### PROBLEM TO WORK ON:
Copy word for word, please, the lines of the entries below running from the one containing "Open the embedded email screenshot image" to the one containing "Show previous Trending", both ends included.

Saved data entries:

....................

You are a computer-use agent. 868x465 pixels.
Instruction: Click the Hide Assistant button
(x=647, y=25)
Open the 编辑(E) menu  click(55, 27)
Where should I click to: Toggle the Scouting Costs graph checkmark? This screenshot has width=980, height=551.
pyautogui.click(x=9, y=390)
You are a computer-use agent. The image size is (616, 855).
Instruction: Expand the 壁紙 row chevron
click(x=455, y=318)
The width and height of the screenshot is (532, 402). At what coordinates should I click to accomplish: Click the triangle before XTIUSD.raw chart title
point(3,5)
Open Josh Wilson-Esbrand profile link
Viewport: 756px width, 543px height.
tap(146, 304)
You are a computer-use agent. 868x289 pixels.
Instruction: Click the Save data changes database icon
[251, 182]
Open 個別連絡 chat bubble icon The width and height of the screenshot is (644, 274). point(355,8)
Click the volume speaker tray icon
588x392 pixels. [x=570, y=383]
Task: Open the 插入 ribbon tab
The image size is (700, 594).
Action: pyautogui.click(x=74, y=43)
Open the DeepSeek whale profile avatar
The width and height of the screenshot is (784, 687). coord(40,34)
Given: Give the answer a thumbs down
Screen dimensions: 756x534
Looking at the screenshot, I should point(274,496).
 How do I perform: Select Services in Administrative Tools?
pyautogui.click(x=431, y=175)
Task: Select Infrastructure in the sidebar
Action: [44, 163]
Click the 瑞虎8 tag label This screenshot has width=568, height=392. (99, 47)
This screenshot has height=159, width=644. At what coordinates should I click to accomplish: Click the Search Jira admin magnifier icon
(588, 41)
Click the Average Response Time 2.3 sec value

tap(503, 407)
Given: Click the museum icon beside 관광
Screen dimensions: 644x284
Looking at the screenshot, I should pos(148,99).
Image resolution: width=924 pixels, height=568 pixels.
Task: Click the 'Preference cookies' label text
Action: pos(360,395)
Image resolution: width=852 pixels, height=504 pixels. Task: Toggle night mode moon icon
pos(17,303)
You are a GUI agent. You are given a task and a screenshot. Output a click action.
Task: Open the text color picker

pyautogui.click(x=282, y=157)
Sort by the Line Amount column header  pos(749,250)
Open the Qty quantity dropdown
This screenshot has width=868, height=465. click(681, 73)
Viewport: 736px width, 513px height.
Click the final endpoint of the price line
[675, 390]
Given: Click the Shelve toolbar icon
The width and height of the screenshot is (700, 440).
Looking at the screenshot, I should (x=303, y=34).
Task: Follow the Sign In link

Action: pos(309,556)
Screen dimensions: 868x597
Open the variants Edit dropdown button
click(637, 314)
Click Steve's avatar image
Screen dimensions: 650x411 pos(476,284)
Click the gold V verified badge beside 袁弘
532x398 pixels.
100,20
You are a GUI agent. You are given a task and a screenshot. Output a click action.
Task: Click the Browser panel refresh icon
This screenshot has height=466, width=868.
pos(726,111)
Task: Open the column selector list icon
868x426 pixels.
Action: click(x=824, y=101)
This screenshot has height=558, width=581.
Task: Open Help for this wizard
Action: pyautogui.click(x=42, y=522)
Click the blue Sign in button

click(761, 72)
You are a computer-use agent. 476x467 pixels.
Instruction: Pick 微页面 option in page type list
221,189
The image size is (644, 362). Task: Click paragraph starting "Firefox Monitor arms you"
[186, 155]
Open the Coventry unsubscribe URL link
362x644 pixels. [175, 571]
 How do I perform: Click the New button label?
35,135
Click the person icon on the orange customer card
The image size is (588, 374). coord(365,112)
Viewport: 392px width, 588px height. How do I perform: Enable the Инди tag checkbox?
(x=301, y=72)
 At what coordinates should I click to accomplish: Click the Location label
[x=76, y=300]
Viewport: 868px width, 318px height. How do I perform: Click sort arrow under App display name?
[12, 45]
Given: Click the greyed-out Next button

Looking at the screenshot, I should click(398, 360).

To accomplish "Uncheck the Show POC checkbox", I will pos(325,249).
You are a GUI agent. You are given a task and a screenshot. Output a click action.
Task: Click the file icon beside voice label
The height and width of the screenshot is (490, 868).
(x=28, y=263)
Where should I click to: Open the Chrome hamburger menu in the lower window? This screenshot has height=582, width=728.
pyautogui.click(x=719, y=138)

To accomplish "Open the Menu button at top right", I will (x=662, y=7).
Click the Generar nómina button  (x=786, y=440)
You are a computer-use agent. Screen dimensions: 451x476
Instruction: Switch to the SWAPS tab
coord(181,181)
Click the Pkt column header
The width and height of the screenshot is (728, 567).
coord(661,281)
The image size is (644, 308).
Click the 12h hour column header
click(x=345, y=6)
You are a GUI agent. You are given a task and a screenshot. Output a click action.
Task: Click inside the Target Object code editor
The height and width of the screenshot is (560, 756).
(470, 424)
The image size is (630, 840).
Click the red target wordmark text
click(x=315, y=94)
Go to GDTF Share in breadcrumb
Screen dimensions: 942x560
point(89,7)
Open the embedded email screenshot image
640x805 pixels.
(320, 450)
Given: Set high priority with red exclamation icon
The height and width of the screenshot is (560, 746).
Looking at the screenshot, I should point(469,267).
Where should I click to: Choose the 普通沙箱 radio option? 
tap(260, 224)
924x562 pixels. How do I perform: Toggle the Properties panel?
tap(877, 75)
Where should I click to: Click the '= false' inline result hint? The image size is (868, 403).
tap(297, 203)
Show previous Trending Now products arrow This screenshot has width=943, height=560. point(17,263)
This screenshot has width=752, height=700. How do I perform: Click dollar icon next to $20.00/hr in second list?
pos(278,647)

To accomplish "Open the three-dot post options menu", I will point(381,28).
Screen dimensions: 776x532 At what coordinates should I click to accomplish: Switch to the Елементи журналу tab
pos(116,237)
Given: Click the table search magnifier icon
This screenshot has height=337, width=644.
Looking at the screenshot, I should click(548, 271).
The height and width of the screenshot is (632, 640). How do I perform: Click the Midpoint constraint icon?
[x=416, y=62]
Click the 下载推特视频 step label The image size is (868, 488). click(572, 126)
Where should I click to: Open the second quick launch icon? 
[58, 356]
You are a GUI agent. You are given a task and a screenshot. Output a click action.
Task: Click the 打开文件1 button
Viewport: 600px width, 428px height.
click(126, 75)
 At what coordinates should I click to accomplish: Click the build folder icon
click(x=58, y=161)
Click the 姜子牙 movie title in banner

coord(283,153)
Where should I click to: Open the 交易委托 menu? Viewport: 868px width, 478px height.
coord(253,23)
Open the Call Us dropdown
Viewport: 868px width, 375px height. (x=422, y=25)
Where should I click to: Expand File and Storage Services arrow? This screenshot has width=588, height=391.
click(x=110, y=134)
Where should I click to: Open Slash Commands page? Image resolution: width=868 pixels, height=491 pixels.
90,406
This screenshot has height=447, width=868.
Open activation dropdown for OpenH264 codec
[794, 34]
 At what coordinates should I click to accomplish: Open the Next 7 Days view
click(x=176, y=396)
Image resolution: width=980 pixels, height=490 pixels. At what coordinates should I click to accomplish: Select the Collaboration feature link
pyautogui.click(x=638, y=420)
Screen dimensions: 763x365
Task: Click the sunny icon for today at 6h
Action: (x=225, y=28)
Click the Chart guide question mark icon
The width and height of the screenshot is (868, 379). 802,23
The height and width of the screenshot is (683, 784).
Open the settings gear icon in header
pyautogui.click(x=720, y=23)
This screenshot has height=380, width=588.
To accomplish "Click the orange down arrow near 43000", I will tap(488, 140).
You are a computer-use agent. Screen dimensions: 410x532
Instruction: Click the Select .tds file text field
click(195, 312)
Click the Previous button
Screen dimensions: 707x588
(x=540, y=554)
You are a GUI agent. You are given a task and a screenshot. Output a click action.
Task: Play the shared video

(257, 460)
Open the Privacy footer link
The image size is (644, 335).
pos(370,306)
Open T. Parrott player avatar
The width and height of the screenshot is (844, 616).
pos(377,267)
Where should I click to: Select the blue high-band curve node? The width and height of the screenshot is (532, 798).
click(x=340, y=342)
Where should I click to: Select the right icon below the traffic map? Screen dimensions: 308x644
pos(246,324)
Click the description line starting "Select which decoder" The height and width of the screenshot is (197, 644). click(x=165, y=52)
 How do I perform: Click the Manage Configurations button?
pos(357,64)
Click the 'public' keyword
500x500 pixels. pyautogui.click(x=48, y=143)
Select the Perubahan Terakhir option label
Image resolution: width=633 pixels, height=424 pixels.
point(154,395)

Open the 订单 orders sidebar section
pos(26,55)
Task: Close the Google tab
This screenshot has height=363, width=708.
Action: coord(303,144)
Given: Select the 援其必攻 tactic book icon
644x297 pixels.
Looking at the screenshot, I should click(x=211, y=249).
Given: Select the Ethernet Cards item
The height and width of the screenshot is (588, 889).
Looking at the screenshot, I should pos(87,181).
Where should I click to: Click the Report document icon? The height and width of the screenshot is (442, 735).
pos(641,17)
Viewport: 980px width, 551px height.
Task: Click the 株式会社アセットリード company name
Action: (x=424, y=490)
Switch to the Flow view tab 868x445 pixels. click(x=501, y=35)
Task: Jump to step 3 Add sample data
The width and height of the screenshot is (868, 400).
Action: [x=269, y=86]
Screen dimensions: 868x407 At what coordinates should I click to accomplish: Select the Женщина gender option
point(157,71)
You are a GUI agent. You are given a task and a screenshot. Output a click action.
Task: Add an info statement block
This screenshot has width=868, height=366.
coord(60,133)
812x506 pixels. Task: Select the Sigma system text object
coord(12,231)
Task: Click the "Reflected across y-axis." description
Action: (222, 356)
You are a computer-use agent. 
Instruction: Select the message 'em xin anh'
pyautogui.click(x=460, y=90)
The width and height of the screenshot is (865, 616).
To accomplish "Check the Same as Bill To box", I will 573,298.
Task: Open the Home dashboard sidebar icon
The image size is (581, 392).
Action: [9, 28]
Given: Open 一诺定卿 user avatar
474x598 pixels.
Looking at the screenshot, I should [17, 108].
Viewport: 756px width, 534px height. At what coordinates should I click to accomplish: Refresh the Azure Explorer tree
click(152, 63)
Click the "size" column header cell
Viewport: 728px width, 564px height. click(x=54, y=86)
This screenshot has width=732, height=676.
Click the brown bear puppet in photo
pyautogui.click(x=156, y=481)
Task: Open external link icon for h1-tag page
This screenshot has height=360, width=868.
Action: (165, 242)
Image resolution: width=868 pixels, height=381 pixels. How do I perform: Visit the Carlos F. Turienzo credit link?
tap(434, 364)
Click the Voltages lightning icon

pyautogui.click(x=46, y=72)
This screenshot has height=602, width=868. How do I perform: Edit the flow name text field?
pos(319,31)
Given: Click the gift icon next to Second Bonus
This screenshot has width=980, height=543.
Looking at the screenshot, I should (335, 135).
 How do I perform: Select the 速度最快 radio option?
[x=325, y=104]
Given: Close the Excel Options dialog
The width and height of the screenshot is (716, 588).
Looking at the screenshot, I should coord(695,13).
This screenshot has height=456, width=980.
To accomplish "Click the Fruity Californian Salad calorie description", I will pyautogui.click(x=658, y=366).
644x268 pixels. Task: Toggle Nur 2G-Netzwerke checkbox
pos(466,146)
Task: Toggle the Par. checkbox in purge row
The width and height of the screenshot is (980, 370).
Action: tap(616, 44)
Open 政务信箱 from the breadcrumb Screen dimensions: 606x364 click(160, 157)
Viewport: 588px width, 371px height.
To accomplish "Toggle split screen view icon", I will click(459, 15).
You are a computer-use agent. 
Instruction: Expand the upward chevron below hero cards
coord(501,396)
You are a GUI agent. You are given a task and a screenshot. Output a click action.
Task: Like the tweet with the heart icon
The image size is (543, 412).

....................

### TASK SOLUTION:
Open the embedded email screenshot image
640x805 pixels.
(320, 450)
Given: Set high priority with red exclamation icon
The height and width of the screenshot is (560, 746).
Looking at the screenshot, I should point(469,267).
Where should I click to: Choose the 普通沙箱 radio option? 
tap(260, 224)
924x562 pixels. How do I perform: Toggle the Properties panel?
tap(877, 75)
Where should I click to: Click the '= false' inline result hint? The image size is (868, 403).
tap(297, 203)
Show previous Trending Now products arrow This screenshot has width=943, height=560. point(17,263)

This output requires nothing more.